Euro e allargamento a est sono stati i due progetti politici fondamentali dell’Unione Europea a partire dal suo rilancio a Maastricht negli anni ’90, e hanno seguito percorsi paralleli. La crisi attuale dell’eurozona ha radici ben diverse dall’allargamento: deriva dalla mancanza di coraggio che gli stati membri ebbero a Maastricht, nel non dotare la nascente moneta unica di un corrispondente governo politico. Se non se ne è ancora trovata un’uscita definitiva, è anche per via della timidezza di molti governi soprattutto di centrodestra dei paesi membri UE, non solo di quello tedesco, nello scegliere una via comune europea e un’approfondimento dell’integrazione in senso democratico e federale, con la creazione di una unione bancaria, fiscale e politica.

L’allargamento non ha snaturato l’Unione, anzi: le istituzioni hanno continuato a funzionare normalmente, anche nell’iniziale assenza di una riforma dovuta al rigetto francese e olandese del Trattato costituzionale nel 2005 e ai conseguenti quattro anni necessari prima che il Trattato di Lisbona entrasse in vigore nel 2009. La crescita economica portata dall’integrazione industriale tra nuovi e vecchi stati membri ha portato benefici tanto per i paesi dell’Europa occidentale quanto per quelli dell’Europa centrale e orientale: una maggiore integrazione del mercato ha permesso di sfruttare meglio i vantaggi comparati dei diversi territori, spingendo la specializzazione tecnologica. L’efficienza economica dei sistemi produttivi tanto all’est quanto all’ovest ne ha guadagnato, grazie all’aumento della competizione sui mercati, la possibilità di maggiori economie di scala, e la differenziazione produttiva. E i paesi dell’Europa centro-orientale hanno iniziato a vedere i propri livelli di reddito convergere sugli standard occidentali, anche se la strada da fare è ancora lunga.

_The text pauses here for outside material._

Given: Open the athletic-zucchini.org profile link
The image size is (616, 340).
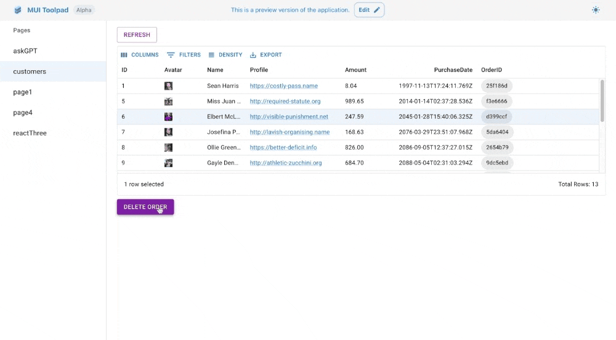Looking at the screenshot, I should pyautogui.click(x=285, y=163).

Certo la Germania, tra tutti i paesi UE, è stata quella che ha saputo meglio sfruttare le potenzialità dell’allargamento, attraverso un’integrazione industriale densa con paesi come Polonia e Repubblica Ceca. La Gran Bretagna e l’Irlanda, non confinando direttamente con tali paesi, hanno invece favorito l’immigrazione di giovani e specializzati lavoratori polacchi. L’Italia si è limitata ad un processo di integrazione industriale con la Romania e i paesi dell’Europa sud-orientale (quella che si definiva “delocalizzazione”, si veda l’esempio degli impianti Fiat in Serbia e in Polonia) ma non è riuscita ad ottenere vantaggi altrettanto sostanziali.

Parliamo di Patto di bilancio europeo, il cosiddetto fiscal compact. Crede che l’allargamento dell’UE irrigidisca ulteriormente i Paesi nordici e renda sempre più complicata una sua messa in discussione come ci si augura da più parti?       

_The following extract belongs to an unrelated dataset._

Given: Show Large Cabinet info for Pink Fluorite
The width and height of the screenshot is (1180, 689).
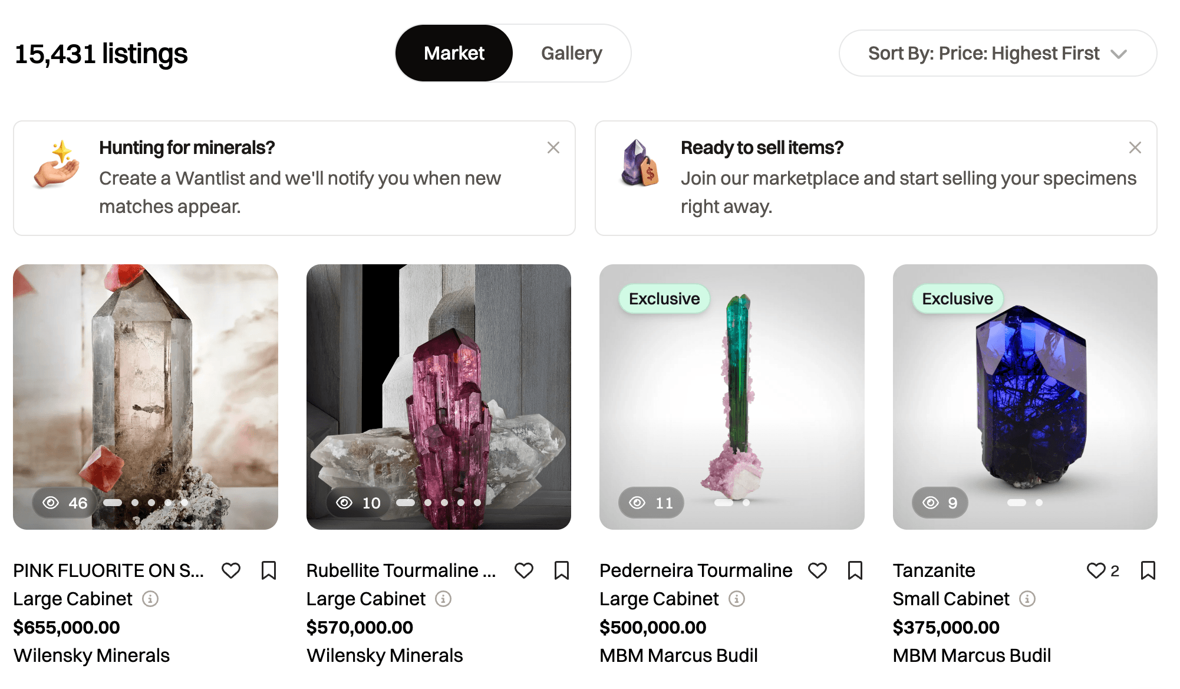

Il patto di bilancio è stato approvato nel 2012 tramite accordo tra i governi di 25 paesi membri sugli allora 27 (ne sono rimasti fuori Regno Unito e Repubblica Ceca), di diverso colore politico, benché in gran parte di centrodestra. Una sua revisione verrà solo nel momento in cui la maggioranza dei governi dei paesi membri UE svolterà a sinistra. L’allargamento ha poco a che fare con tutto ciò: non sono i nuovi paesi membri dell’Europa centro-orientale ad essere caduti vittima della crisi, quanto quelli dell’Europa meridionale: Portogallo, Spagna, Grecia, Cipro. I paesi d’Europa centro-orientale che si sono trovati in difficoltà hanno saputo reagire, anche attraverso tagli dolorosi, e ritrovare crescita e competitività, come nel caso di Estonia e Lettonia.

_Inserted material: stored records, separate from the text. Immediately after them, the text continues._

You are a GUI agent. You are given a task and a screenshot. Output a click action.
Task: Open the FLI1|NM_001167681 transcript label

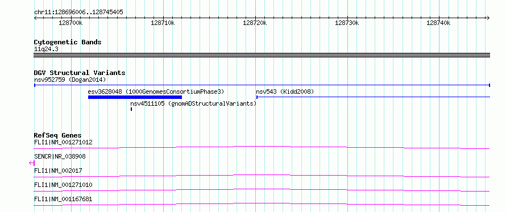click(x=63, y=199)
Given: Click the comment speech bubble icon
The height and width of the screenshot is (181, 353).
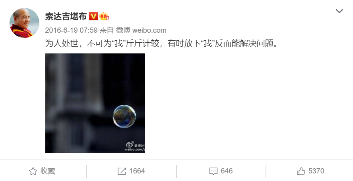Looking at the screenshot, I should coord(213,171).
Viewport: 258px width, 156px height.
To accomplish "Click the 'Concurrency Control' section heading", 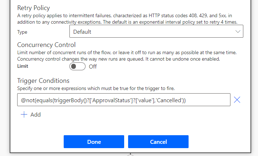I will tap(47, 45).
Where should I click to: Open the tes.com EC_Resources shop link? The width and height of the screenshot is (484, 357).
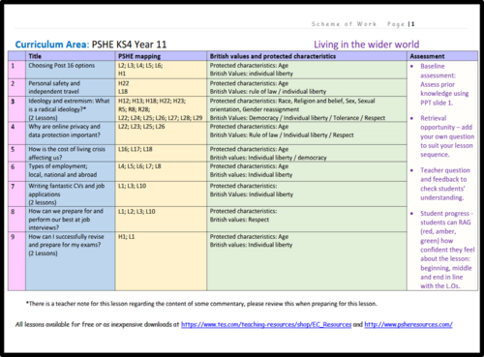click(x=266, y=324)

Vista la tradizionale diffidenza della Gran Bretagna verso Polonia, Ungheria e altre nazioni in che misura l’allargamento ha favorito gli euroscettici inglesi anche perché l’associazione con economie deboli non sembra aver favorito lo sviluppo economico dell’UE.

Al contrario, uno dei punti forti dell’allargamento è stato nell’accoppiare economie avanzate come quelle dell’Europa occidentale con economie relativamente meno avanzate come quelle dei nuovi paesi membri, favorendo la specializzazione reciproca e producendo benefici in linea con le teorie del commercio internazionale basato sui vantaggi comparati. Per quanto riguarda la Gran Bretagna, proprio per tali ricadute economiche, così come per la sua visione dell’Europa come grande area di libero scambio, Londra è sempre stata favorevole all’allargamento, e i governi laburisti di Blair e Brown decisero nel 2004, assieme a Irlanda e Svezia, di non introdurre periodi temporanei di restrizioni all’ingresso dei nuovi cittadini UE nei mercati del lavoro. Il conseguente flusso di circa mezzo milione di giovani e qualificati lavoratori dalla Polonia e dalla Lituania è stato uno dei fattori alla base della buona prestazione economica del Regno Unito nell’ultimo decennio (così come di quella dei due paesi d’origine).

Tuttavia, gli euroscettici dello UK Independence Party e i famigerati tabloid scandalistici britannici hanno utilizzato il fattore immigrazione per dipingere un’immagine, inesistente nei dati (in mediai migranti europei nel Regno Unito contribuiscono per il 34% in più, in tasse, rispetto a quanto ricevano come sussidi), di un’invasione di cittadini UE dai nuovi paesi membri che beneficiano “a scrocco” dei servizi sociali inglesi, riuscendo così a spingere i Tories, ma sempre più anche il Labour, verso posizioni contrarie alla libertà di movimento nell’Unione europea. Inoltre, Londra è molto dipendente dai servizi finanziari (banche, assicurazioni e agenzie di rating) concentrati nella sua city, e teme sempre più la possibilità che l’integrazione fiscale e bancaria dell’eurozona si trasformi in una limitazione delle sue prospettive di crescita, motivo per cui Cameron decise di restare fuori dal patto di bilancio. Questi due fattori spiegano l’attuale visione negativa dell’integrazione europea da parte del Regno Unito.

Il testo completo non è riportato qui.